Task statement: Each entry in the material below should be reproduced exactly.

The data:
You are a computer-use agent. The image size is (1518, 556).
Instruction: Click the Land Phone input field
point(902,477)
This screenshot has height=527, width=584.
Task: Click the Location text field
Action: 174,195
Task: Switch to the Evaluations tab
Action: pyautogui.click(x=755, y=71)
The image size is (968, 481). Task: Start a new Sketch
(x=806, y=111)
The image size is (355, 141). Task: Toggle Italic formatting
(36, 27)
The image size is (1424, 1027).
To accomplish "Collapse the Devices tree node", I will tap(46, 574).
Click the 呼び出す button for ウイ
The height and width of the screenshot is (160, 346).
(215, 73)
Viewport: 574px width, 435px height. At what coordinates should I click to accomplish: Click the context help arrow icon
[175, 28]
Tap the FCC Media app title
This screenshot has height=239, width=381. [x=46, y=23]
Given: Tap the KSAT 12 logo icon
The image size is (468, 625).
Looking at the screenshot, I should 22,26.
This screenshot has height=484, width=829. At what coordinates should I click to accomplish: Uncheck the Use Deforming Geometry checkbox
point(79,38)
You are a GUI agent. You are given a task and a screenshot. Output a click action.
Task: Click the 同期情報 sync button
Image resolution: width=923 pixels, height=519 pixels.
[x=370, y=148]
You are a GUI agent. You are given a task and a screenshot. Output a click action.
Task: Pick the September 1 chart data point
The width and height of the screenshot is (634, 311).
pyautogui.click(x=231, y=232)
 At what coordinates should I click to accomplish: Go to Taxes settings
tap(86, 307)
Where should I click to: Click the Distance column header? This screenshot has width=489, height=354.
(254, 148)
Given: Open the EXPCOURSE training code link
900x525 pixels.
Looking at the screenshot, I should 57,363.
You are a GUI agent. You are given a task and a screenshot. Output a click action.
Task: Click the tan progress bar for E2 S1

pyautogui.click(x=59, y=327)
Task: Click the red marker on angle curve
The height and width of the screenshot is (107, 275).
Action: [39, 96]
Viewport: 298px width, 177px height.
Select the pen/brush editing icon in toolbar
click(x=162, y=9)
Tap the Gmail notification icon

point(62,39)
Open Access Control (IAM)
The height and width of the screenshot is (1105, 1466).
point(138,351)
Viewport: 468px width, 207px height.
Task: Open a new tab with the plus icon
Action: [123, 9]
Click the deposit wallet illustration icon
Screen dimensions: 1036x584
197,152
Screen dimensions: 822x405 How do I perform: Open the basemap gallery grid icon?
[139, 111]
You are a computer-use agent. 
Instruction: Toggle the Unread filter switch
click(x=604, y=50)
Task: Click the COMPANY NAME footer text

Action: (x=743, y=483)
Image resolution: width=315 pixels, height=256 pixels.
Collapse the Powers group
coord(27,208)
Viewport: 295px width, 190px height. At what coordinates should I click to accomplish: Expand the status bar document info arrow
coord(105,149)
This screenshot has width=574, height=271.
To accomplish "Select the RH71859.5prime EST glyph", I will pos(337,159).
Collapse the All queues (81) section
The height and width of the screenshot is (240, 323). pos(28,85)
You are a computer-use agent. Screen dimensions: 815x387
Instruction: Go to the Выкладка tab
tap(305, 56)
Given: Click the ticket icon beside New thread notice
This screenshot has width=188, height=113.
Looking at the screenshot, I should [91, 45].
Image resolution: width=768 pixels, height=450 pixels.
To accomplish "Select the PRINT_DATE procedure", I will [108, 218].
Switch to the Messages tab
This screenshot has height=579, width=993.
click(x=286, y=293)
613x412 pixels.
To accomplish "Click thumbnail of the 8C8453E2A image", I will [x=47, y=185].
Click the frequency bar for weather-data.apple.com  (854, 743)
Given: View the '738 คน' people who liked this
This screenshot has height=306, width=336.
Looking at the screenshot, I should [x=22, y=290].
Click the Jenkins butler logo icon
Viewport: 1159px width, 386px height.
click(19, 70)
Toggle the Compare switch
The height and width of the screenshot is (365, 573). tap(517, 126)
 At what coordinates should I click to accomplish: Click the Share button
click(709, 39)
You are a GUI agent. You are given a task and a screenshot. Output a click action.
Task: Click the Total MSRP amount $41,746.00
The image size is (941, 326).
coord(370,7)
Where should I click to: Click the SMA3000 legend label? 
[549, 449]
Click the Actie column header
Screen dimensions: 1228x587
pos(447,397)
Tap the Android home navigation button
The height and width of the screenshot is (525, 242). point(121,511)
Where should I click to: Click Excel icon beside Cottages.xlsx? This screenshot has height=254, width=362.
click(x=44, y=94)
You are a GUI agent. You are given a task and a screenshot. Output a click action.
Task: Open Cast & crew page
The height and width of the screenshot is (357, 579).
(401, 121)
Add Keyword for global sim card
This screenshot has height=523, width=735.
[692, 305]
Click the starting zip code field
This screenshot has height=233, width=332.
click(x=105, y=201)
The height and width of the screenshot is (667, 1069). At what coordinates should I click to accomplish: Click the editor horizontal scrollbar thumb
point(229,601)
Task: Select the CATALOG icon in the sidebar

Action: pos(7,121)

Output of the task:
You are a computer-use agent. The image size is (1518, 556).
Instruction: Click the Land Phone input field
point(902,477)
This screenshot has height=527, width=584.
Task: Click the Location text field
Action: 174,195
Task: Switch to the Evaluations tab
Action: pyautogui.click(x=755, y=71)
The image size is (968, 481). Task: Start a new Sketch
(x=806, y=111)
The image size is (355, 141). Task: Toggle Italic formatting
(36, 27)
The image size is (1424, 1027).
To accomplish "Collapse the Devices tree node", I will tap(46, 574).
Click the 呼び出す button for ウイ
The height and width of the screenshot is (160, 346).
(215, 73)
Viewport: 574px width, 435px height. At what coordinates should I click to accomplish: Click the context help arrow icon
[175, 28]
Tap the FCC Media app title
This screenshot has height=239, width=381. [x=46, y=23]
Given: Tap the KSAT 12 logo icon
The image size is (468, 625).
Looking at the screenshot, I should 22,26.
This screenshot has height=484, width=829. At what coordinates should I click to accomplish: Uncheck the Use Deforming Geometry checkbox
point(79,38)
You are a GUI agent. You are given a task and a screenshot. Output a click action.
Task: Click the 同期情報 sync button
Image resolution: width=923 pixels, height=519 pixels.
[x=370, y=148]
You are a GUI agent. You are given a task and a screenshot. Output a click action.
Task: Pick the September 1 chart data point
The width and height of the screenshot is (634, 311).
pyautogui.click(x=231, y=232)
 At what coordinates should I click to accomplish: Go to Taxes settings
tap(86, 307)
Where should I click to: Click the Distance column header? This screenshot has width=489, height=354.
(254, 148)
Given: Open the EXPCOURSE training code link
900x525 pixels.
Looking at the screenshot, I should 57,363.
You are a GUI agent. You are given a task and a screenshot. Output a click action.
Task: Click the tan progress bar for E2 S1

pyautogui.click(x=59, y=327)
Task: Click the red marker on angle curve
The height and width of the screenshot is (107, 275).
Action: [39, 96]
Viewport: 298px width, 177px height.
Select the pen/brush editing icon in toolbar
click(x=162, y=9)
Tap the Gmail notification icon

point(62,39)
Open Access Control (IAM)
The height and width of the screenshot is (1105, 1466).
point(138,351)
Viewport: 468px width, 207px height.
Task: Open a new tab with the plus icon
Action: [123, 9]
Click the deposit wallet illustration icon
Screen dimensions: 1036x584
197,152
Screen dimensions: 822x405 How do I perform: Open the basemap gallery grid icon?
[139, 111]
You are a computer-use agent. 
Instruction: Toggle the Unread filter switch
click(x=604, y=50)
Task: Click the COMPANY NAME footer text

Action: (x=743, y=483)
Image resolution: width=315 pixels, height=256 pixels.
Collapse the Powers group
coord(27,208)
Viewport: 295px width, 190px height. At what coordinates should I click to accomplish: Expand the status bar document info arrow
coord(105,149)
This screenshot has width=574, height=271.
To accomplish "Select the RH71859.5prime EST glyph", I will pos(337,159).
Collapse the All queues (81) section
The height and width of the screenshot is (240, 323). pos(28,85)
You are a computer-use agent. Screen dimensions: 815x387
Instruction: Go to the Выкладка tab
tap(305, 56)
Given: Click the ticket icon beside New thread notice
This screenshot has width=188, height=113.
Looking at the screenshot, I should [91, 45].
Image resolution: width=768 pixels, height=450 pixels.
To accomplish "Select the PRINT_DATE procedure", I will [108, 218].
Switch to the Messages tab
This screenshot has height=579, width=993.
click(x=286, y=293)
613x412 pixels.
To accomplish "Click thumbnail of the 8C8453E2A image", I will [x=47, y=185].
Click the frequency bar for weather-data.apple.com  (854, 743)
Given: View the '738 คน' people who liked this
This screenshot has height=306, width=336.
Looking at the screenshot, I should [x=22, y=290].
Click the Jenkins butler logo icon
Viewport: 1159px width, 386px height.
click(19, 70)
Toggle the Compare switch
The height and width of the screenshot is (365, 573). tap(517, 126)
 At what coordinates should I click to accomplish: Click the Share button
click(709, 39)
You are a GUI agent. You are given a task and a screenshot. Output a click action.
Task: Click the Total MSRP amount $41,746.00
The image size is (941, 326).
coord(370,7)
Where should I click to: Click the SMA3000 legend label? 
[549, 449]
Click the Actie column header
Screen dimensions: 1228x587
pos(447,397)
Tap the Android home navigation button
The height and width of the screenshot is (525, 242). point(121,511)
Where should I click to: Click Excel icon beside Cottages.xlsx? This screenshot has height=254, width=362.
click(x=44, y=94)
You are a GUI agent. You are given a task and a screenshot. Output a click action.
Task: Open Cast & crew page
The height and width of the screenshot is (357, 579).
(401, 121)
Add Keyword for global sim card
This screenshot has height=523, width=735.
[692, 305]
Click the starting zip code field
This screenshot has height=233, width=332.
click(x=105, y=201)
The height and width of the screenshot is (667, 1069). At what coordinates should I click to accomplish: Click the editor horizontal scrollbar thumb
point(229,601)
Task: Select the CATALOG icon in the sidebar

Action: pos(7,121)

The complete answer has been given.